Yesterday I finished reading Robin Maxwell's "Mademoiselle Boleyn", a highly fictionalized accout of Anne Boleyn's life in the French court of King Francois and his longsuffering wife, Claude. While very enjoyable, it was a bit of a stretch historically. She has Anne as friends with Leonardo da Vinci, who helps her by giving her advise on how to keep Francois from taking her virginity. Really? Even if she ever met da Vinci, do you honestly think he'd care? Anyway, I love how she made Thomas Boleyn out to be the villian I believe he was, forcing Mary (Anne's older sister) to prostitute herself out first to Francois and later to King Henry VIII (another villian).
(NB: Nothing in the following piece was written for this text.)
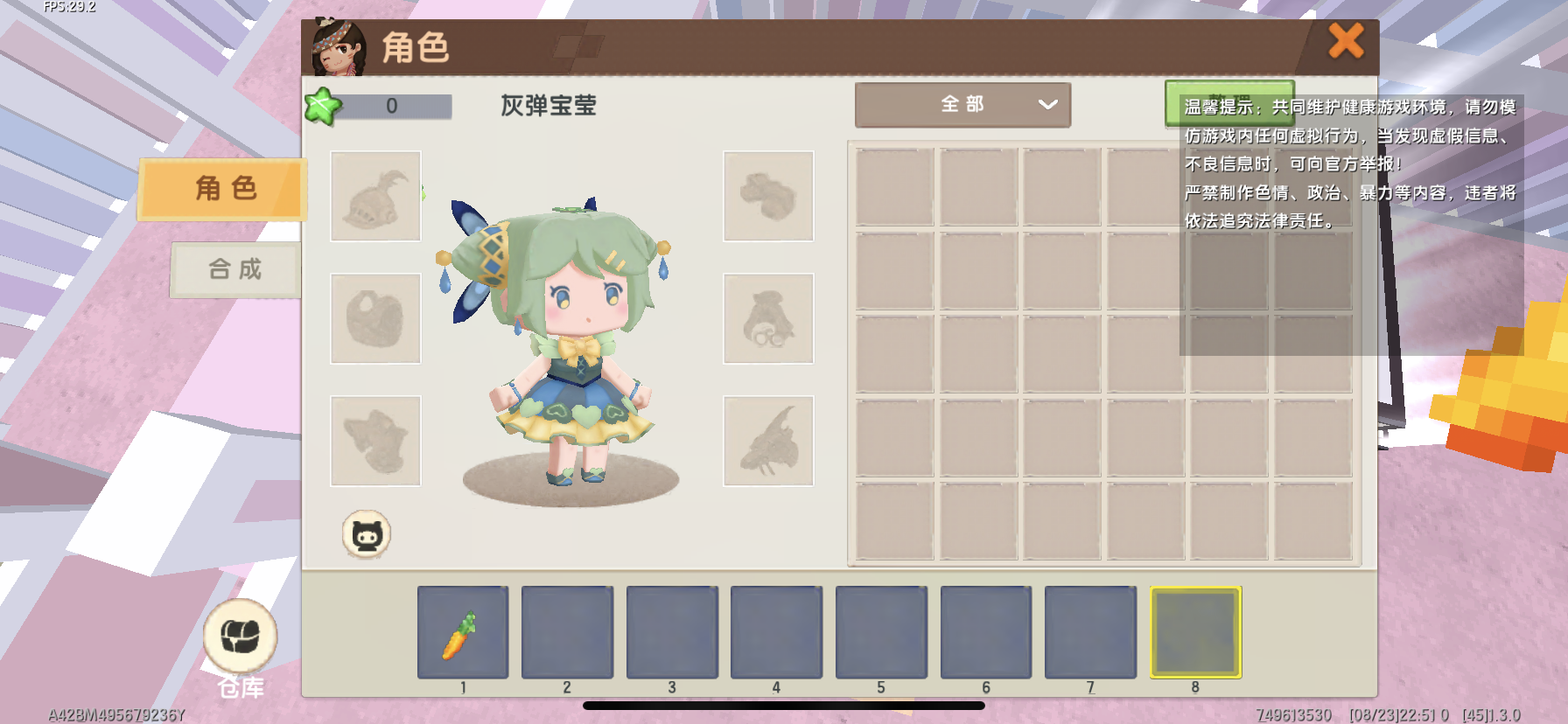Select empty hotbar slot 4

(776, 632)
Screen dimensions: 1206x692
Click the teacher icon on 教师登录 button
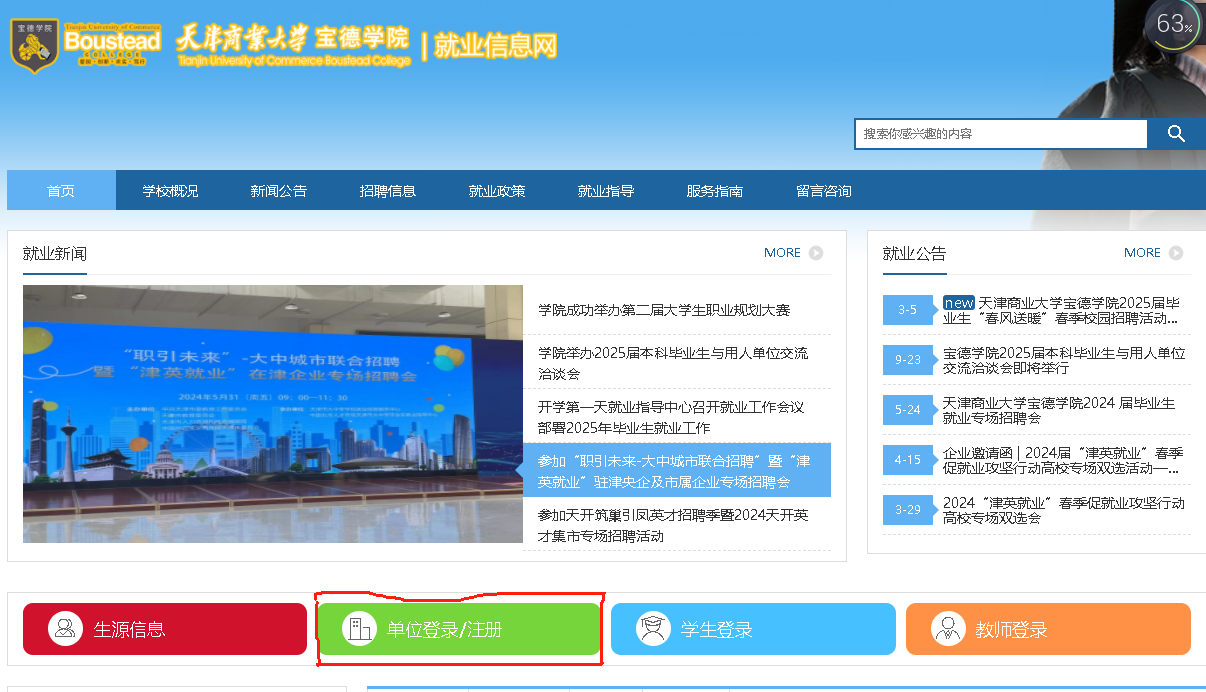[948, 629]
Some things she changed and I'm not sure why, like having Mary start her affair with Henry after her marriage to William Carey. I think most historians agree she had the affair with the king first, who then married her off to Carey, which is why many doubt the rumor that Mary's first child, a boy named Henry, was actually a royal bastard: by the time she got pregnant, her affair with Henry was over and she was married to Carey. Also, she has Anne refusing to give up her virginity to Henry Percy, who was considered by most historians not only to be the love of her life, but also someone she had a "precontract" with, which meant they were practically married and most likey slept together. I thought it was very funny, at the end of the book they have like a little author interview thing, and Maxwell expresses outrage at some of the liberties other fiction writers have taken with Anne, using a book that I've read as an example. In this other book, the author makes Anne out to be a really nasty person in comparision with her sister, Mary. Anne "adopts" Mary's boy Henry (by then Anne is the queen, so she really doesn't need to do anything legally) to raise at court as her own, and Mary is powerless to stop her. Maxwell is angry that this other writer took such liberties, but ironically, she does the same thing. There is no historical proof that Thomas Boleyn forced his daugher to become not one but two different kings' whore; yet it seems likely, given the time period.
It occurs to me that I know way too much about these people. :-)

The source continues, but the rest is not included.